Industry experts have warned that schemes using LDI strategies may face higher costs and additional risks when the European Market Infrastructure Regulation’s collateral diversity requirements come into force. 

From February, Emir has required schemes to report the creation, change or termination of a derivatives contract to a central repository the day after it takes place. Further requirements, including the diversification rule, will kick in over the next eight years.  

Under the new regulation, scheme investors entering into over-the-counter derivatives contracts that are not centrally cleared will need to post collateral to mitigate the risk of default that counterparties are exposed to.

It could push people to hedge now or hedge sooner rather than later to avoid the costs that are only going to come further down the line

Tom McCarten, Redington

However, a consultation paper on risk-mitigation techniques for OTC derivatives issued last month by European supervisory authorities, stated other factors should be considered by counterparties accepting non-cash collateral.

“In particular, counterparties should ensure that the collateral collected is reasonably diversified in terms of an individual issuer, issuer type and asset type," said the paper. "For that reason concentration limits are established.”

The collateral requirements will mean many schemes will not be able to run LDI portfolios in their current form since they usually consist of gilts, cash, interest rate swaps and inflation swaps, said Sebastian Reger, associate director at law firm Sackers.

Schemes have also considered using non-UK government bonds, he said, but added: “I’m not aware of any that have gone down that route because of the complexities and the other risks that are created, [currency] risk for example. The only available sources of collateral are hence gilts and cash.”

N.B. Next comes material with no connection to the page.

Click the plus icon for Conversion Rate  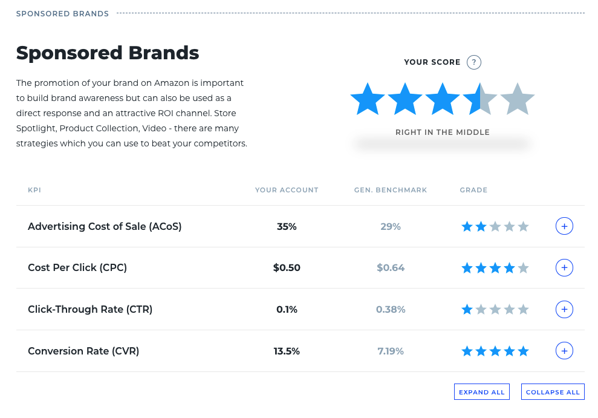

Collateral posted for the purposes of initial and variation margin requirements must be of sufficiently high liquidity and credit quality to allow a counterparty to liquidate the positions in the case of default, without facing significant price changes.

These collateral requirements could lead to schemes having to hold more cash. “Lots of cash isn’t really in the interest of members because you don’t really generate a return on it,” said Faye Jarvis, of counsel at law firm Hogan Lovells.

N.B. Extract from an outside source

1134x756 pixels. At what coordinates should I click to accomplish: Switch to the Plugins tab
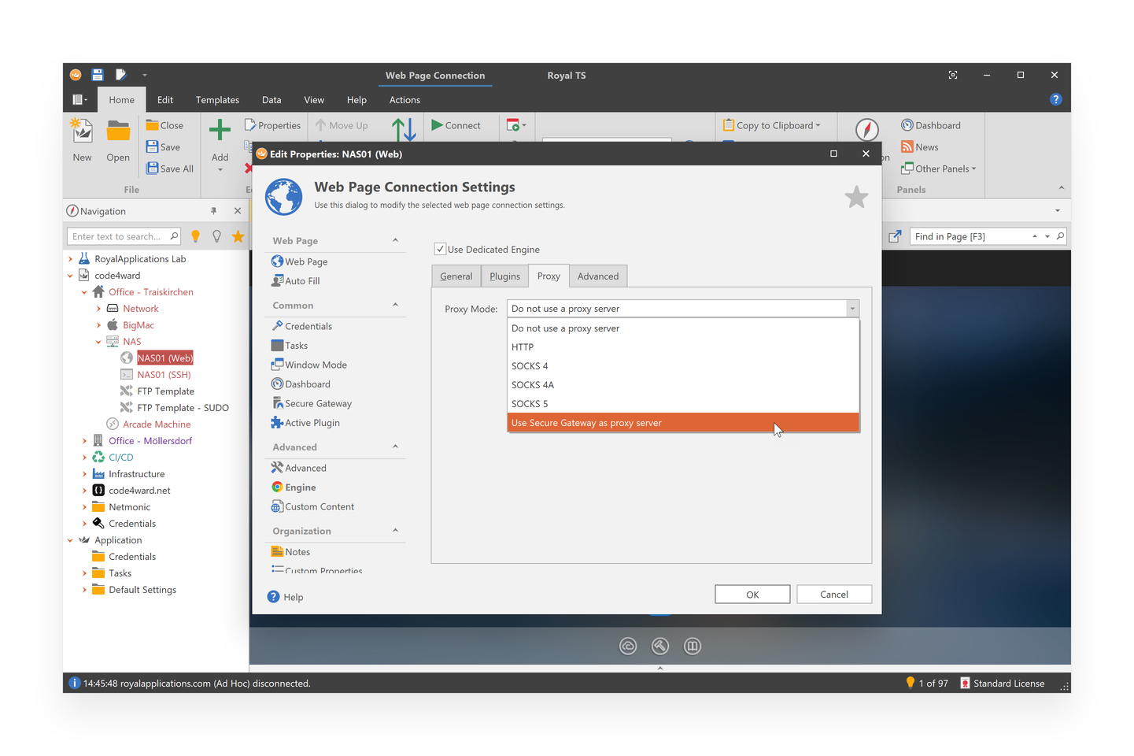504,276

The regulatory technical standards stipulate that financial institutions cannot transfer more than 50 per cent of the required collateral to a single counterparty in the form of government debt issued by a single country. 

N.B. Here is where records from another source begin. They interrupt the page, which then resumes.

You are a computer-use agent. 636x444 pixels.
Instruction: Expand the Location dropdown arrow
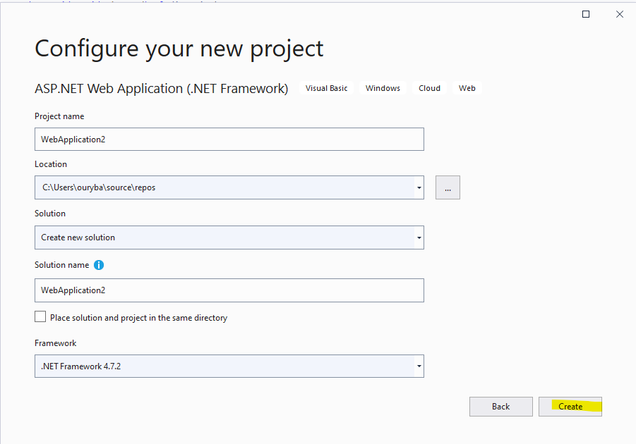pyautogui.click(x=419, y=187)
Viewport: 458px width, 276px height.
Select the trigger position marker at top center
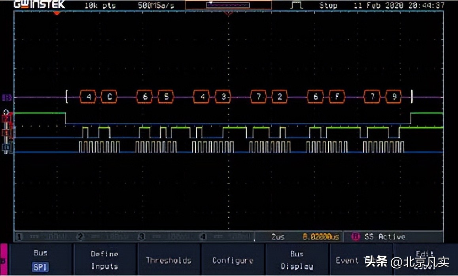pyautogui.click(x=228, y=13)
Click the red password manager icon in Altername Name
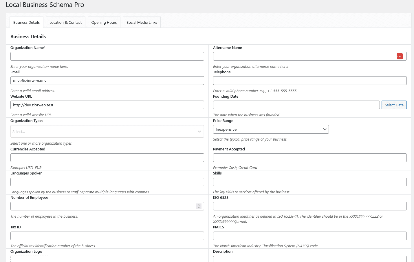414x262 pixels. [x=400, y=56]
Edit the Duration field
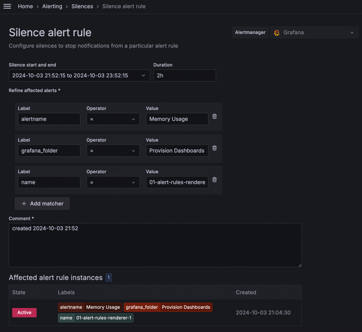Viewport: 362px width, 332px height. (184, 75)
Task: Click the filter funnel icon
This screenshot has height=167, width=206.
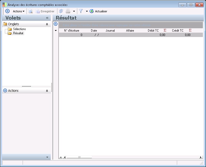Action: (81, 11)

Given the asset mix in the LDI portfolio, you would have to provide collateral comprised of 50 per cent gilts and 50 per cent cash, said Reger.

“This means that depending on the derivative exposures, you may have to have access to a lot of cash,” he said. “That may be possible either by selling gilts outright or using repos to temporarily sell gilts, but again, this just creates new risks and may not be economical.”

The effect would be that schemes could no longer use OTC swaps, only those which are cleared, he added.  

The collateral requirements could lead to schemes altering their investment strategy to avoid additional costs, said Tom McCarten, vice-president in the manager research team at consultancy Redington.

“It could push people towards certain [investments] like more gilt repo; it could push people to hedge now or hedge sooner rather than later to avoid the costs that are only going to come further down the line,” said McCarten.